TRIBUNPEKANBARU.COM,KUANSING - Personel Polsek Kuantan Mudik bersama TNI mendatangi lokasi perusahaan galian C yang diduga menjalankan aktivitas Pertambangan Emas Tanpa Izin (PETI) di Sungai Adang, Desa Teberau Panjang, Kecamatan Gunung Toar, Jumat (13/2/2026) sore.
Kapolres Kuantan Singingi AKBP Hidayat Perdana melalui Kapolsek Kuantan Mudik AKP Riduan Butar Butar, Minggu (15/2/2026) mengatakan kedatangan mereka hari itu untuk menindaklanjuti informasi yang beredar di media sosial terkait dugaan aktivitas PETI berkedok galian C oleh PT Gunung Alam Perkasa.
Patroli itu kata dia dipimpin Kanit Reskrim Polsek Kuantan Mudik AIPDA Ronaldi Alfrend bersama lima personel Polsek Kuantan Mudik dan tiga personel Koramil Kuantan Mudik.
Tim menuju lokasi menggunakan satu unit mobil dan dua unit sepeda motor.
"Di area galian C milik perusahaan tersebut, petugas menemukan tiga unit alat berat jenis excavator dan dua unit box penyaringan pasir," ujarnya.

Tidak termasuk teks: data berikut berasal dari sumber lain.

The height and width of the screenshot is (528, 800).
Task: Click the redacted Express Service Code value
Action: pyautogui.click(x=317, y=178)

Namun saat dilakukan pengecekan, seluruh peralatan dalam kondisi tidak beroperasi.
Ia mengatakan, dari hasil pengecekan di lapangan tidak ditemukan adanya aktivitas pertambangan emas tanpa izin.

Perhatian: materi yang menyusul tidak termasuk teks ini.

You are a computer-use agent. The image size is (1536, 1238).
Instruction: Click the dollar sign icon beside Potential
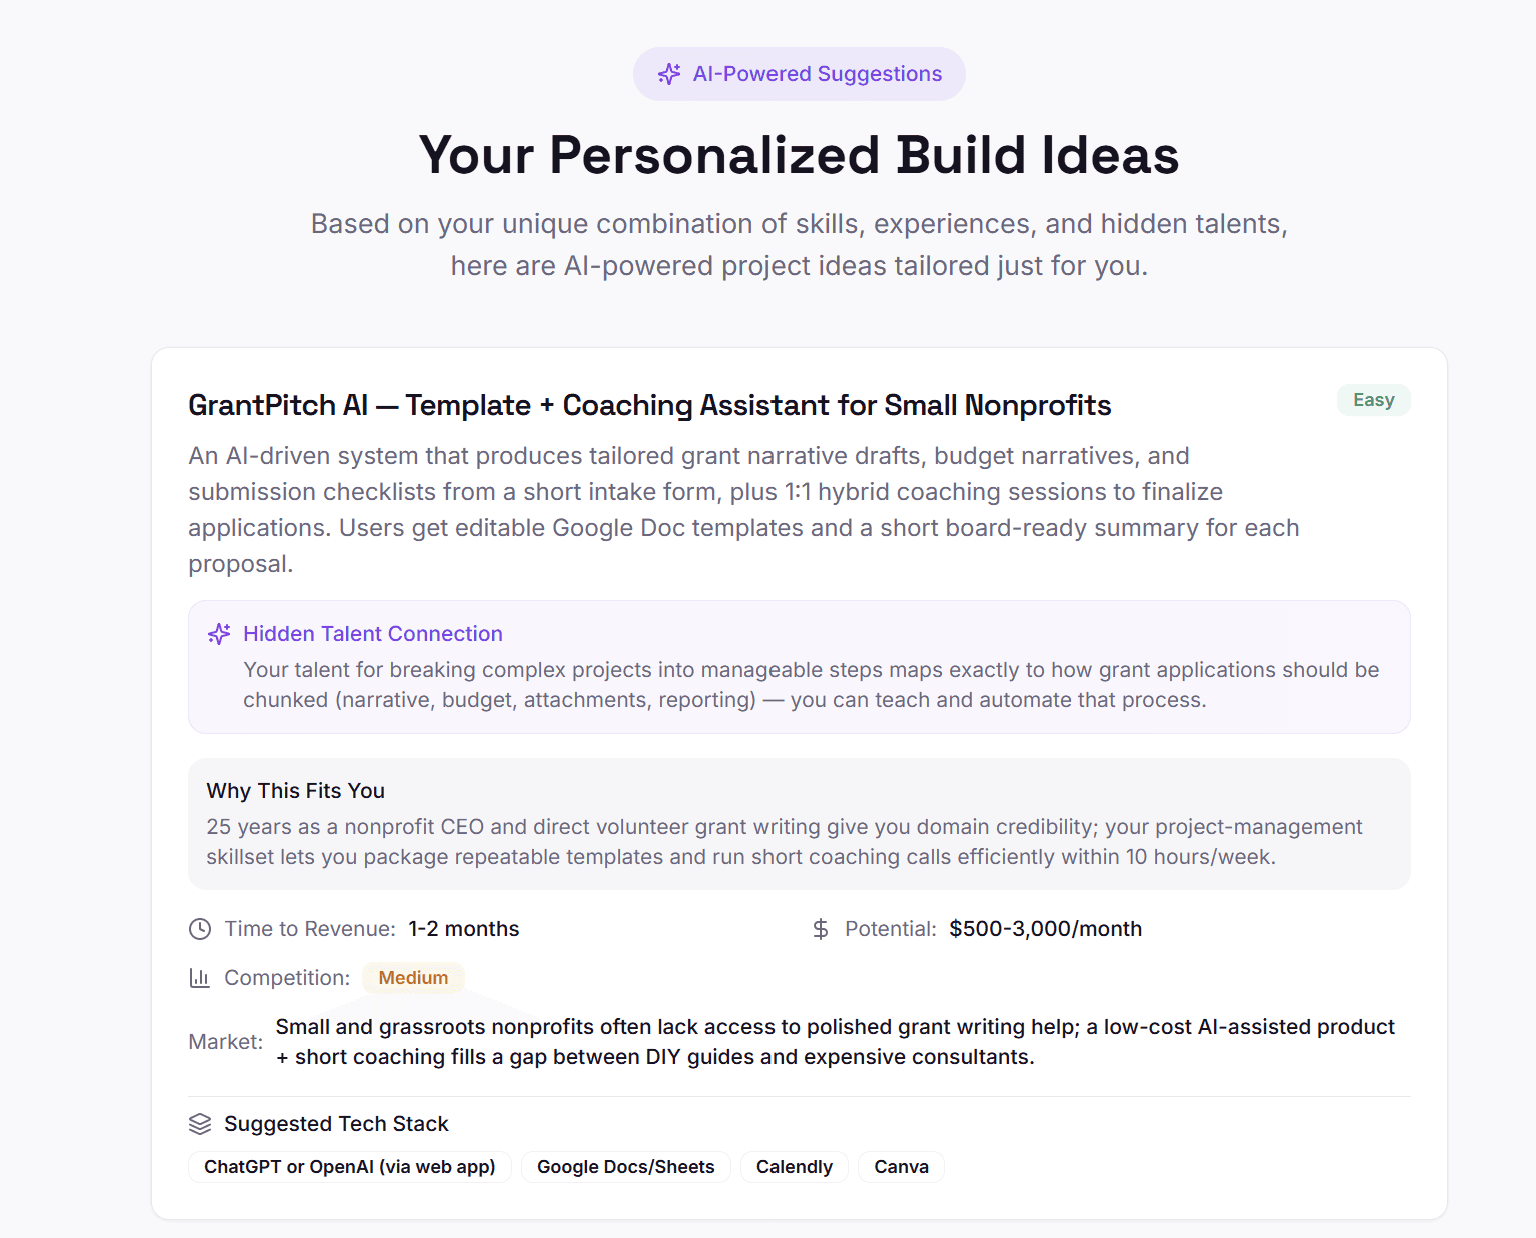(820, 929)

Berdasarkan hasil patroli dan pengecekan langsung di lapangan, personel tidak menemukan peralatan maupun indikasi aktivitas PETI, seperti box menggunakan asbuk ataupun karpet penyaringan emas.
"Alat yang ada di lokasi ternyata hanya digunakan untuk kegiatan Galian C,” jelas AKP Riduan.
Selain pengecekan, petugas juga memberikan imbauan kepada para pekerja agar tidak menyalahgunakan peralatan untuk kegiatan pertambangan emas ilegal.
Polisi juga meminta masyarakat proaktif melaporkan jika mengetahui adanya aktivitas PETI.
“Kami mengimbau kepada masyarakat, apabila ada indikasi kegiatan pertambangan emas tanpa izin, segera informasikan kepada Polsek Kuantan Mudik. Kami berkomitmen menindak tegas segala bentuk aktivitas ilegal yang merusak lingkungan dan melanggar hukum,” tegasnya.